Google announced quartery results that were below what the market had hoped for. Their revenue growth was lower than the previous quarter, though still very impressive, and their earnings were considerably below expectations as they invested in new products and international expansion, while also experiencing a jump in their tax rate.
The market reacted badly, initially sending their shares down 19%, but since they have stabilised in after market trading to 15% below were they were at the close of the bell. So, Google's unbroken run of beating analysts expectations has come to a dramatic end. And some would argue that Google is growing up.
Google reported gross revenues of $1.919bn, an increase of 86% from the year before and a slowdown from the 96% of the previous three months. Net revenue, after deducting traffic acquisition costs paid to other websites that carry its search results, was $1.29bn, in line with estimates.

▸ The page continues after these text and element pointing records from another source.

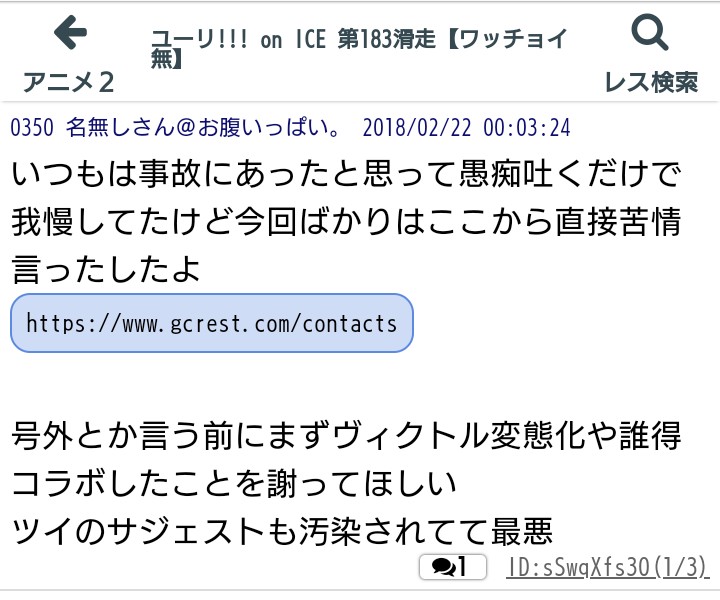Viewport: 720px width, 600px height.
Task: Select post number 0350
Action: [x=32, y=128]
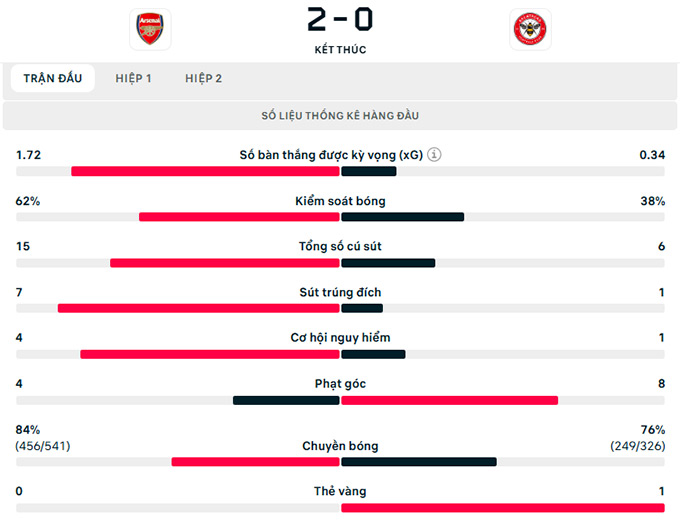Click the Thẻ vàng stat label
The width and height of the screenshot is (680, 526).
click(340, 492)
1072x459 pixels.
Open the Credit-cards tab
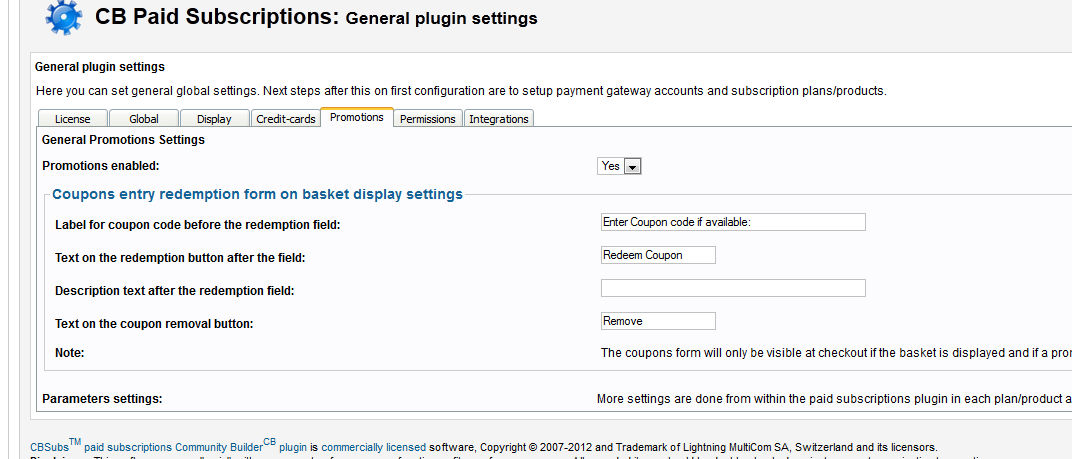(286, 118)
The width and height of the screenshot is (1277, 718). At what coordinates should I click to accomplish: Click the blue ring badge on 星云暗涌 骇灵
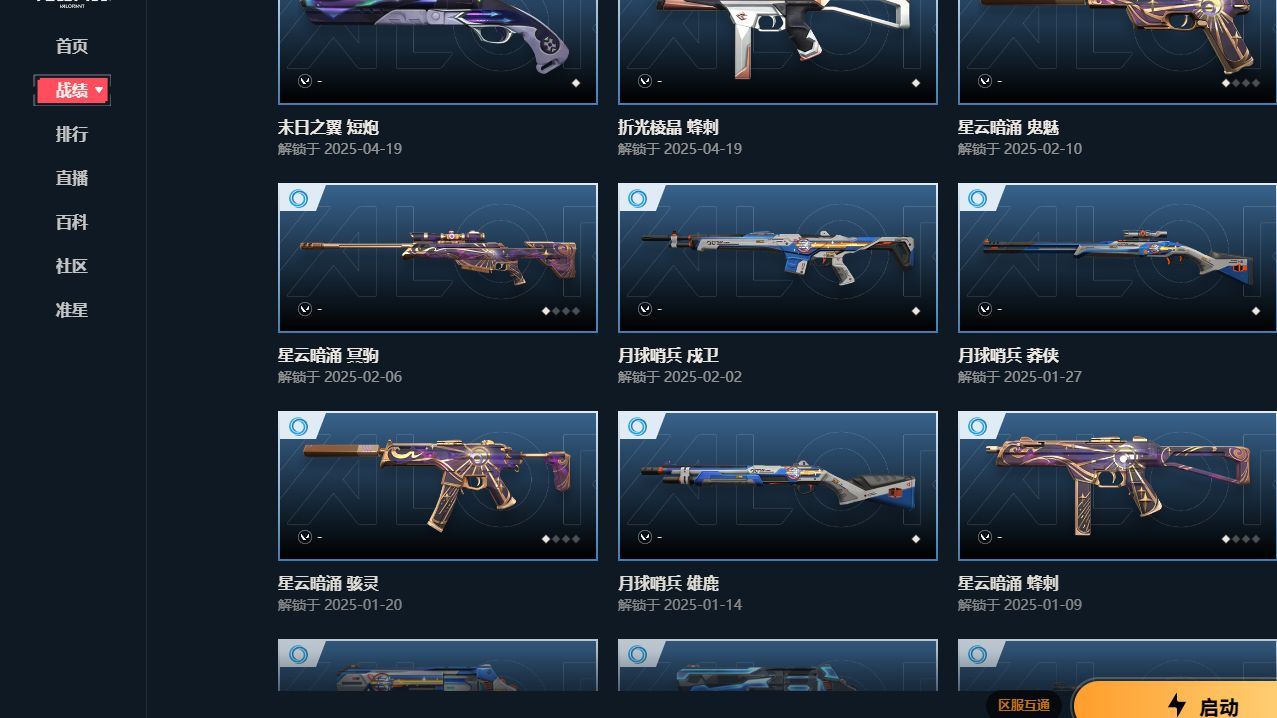tap(298, 426)
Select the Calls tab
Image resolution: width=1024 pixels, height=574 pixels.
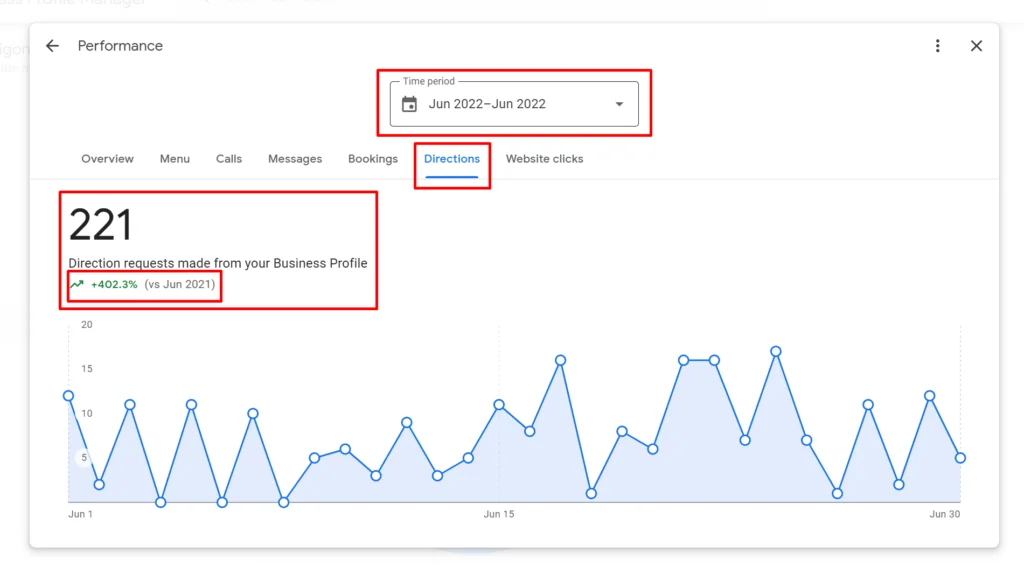point(229,159)
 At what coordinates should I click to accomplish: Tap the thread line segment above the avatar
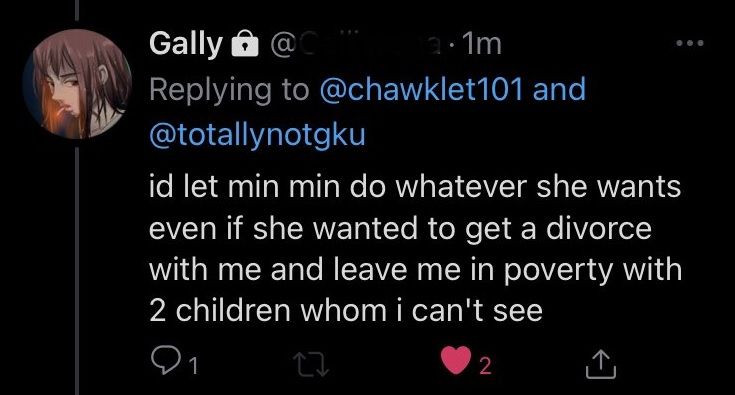77,10
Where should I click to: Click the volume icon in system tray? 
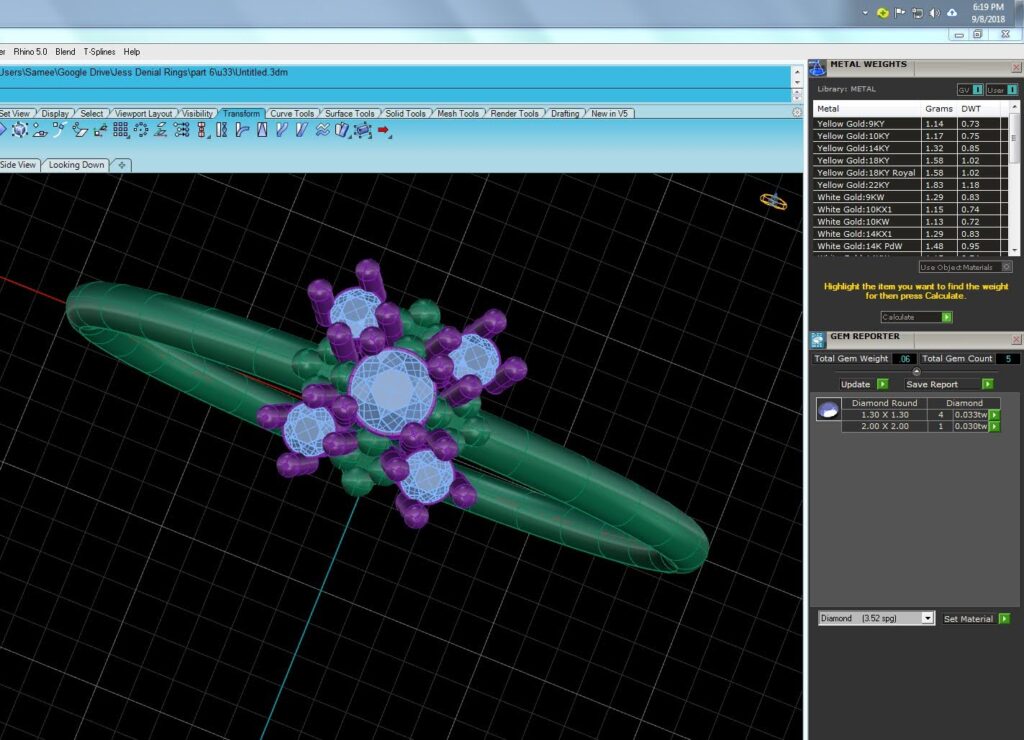point(935,13)
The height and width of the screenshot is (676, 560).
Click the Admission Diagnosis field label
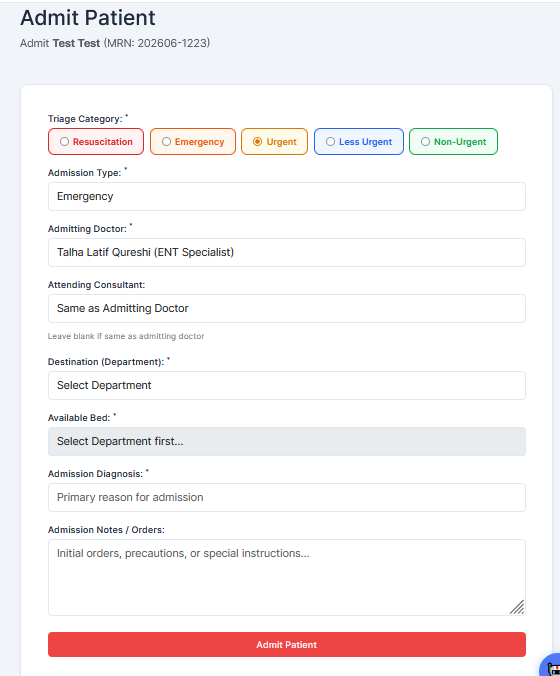[x=95, y=474]
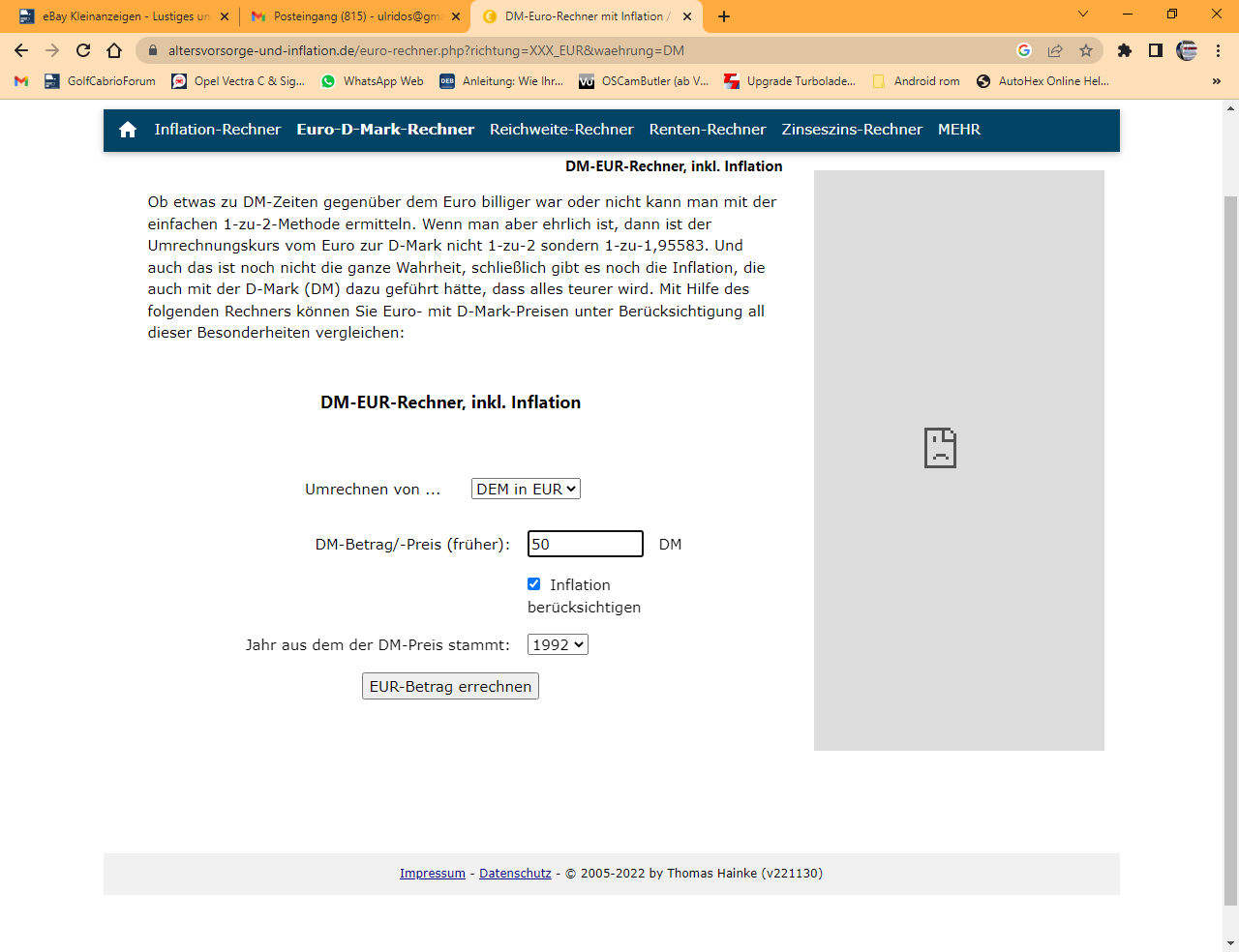Go back with the back arrow

pos(21,50)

In its previous five quarterly earnings reports as a public company, Google's revenues beat estimates by between 6-15%.
Google earned $372.2 million, or $1.22 per share, in the quarter. That represented an 82% increase from net income of $204.1 million, or 71 cents per share, in the previous year.
Earnings per share, on the pro-forma basis, were $1.54, below the $1.76 that the stock market expected. The company said its tax rate had jumped to 41.8% because the proportion of expenses allocated to its international operations was higher than it had expected.
The big question everyone will be left asking is whether and when these huge investments/bets in new products and international expansion are going to pay off.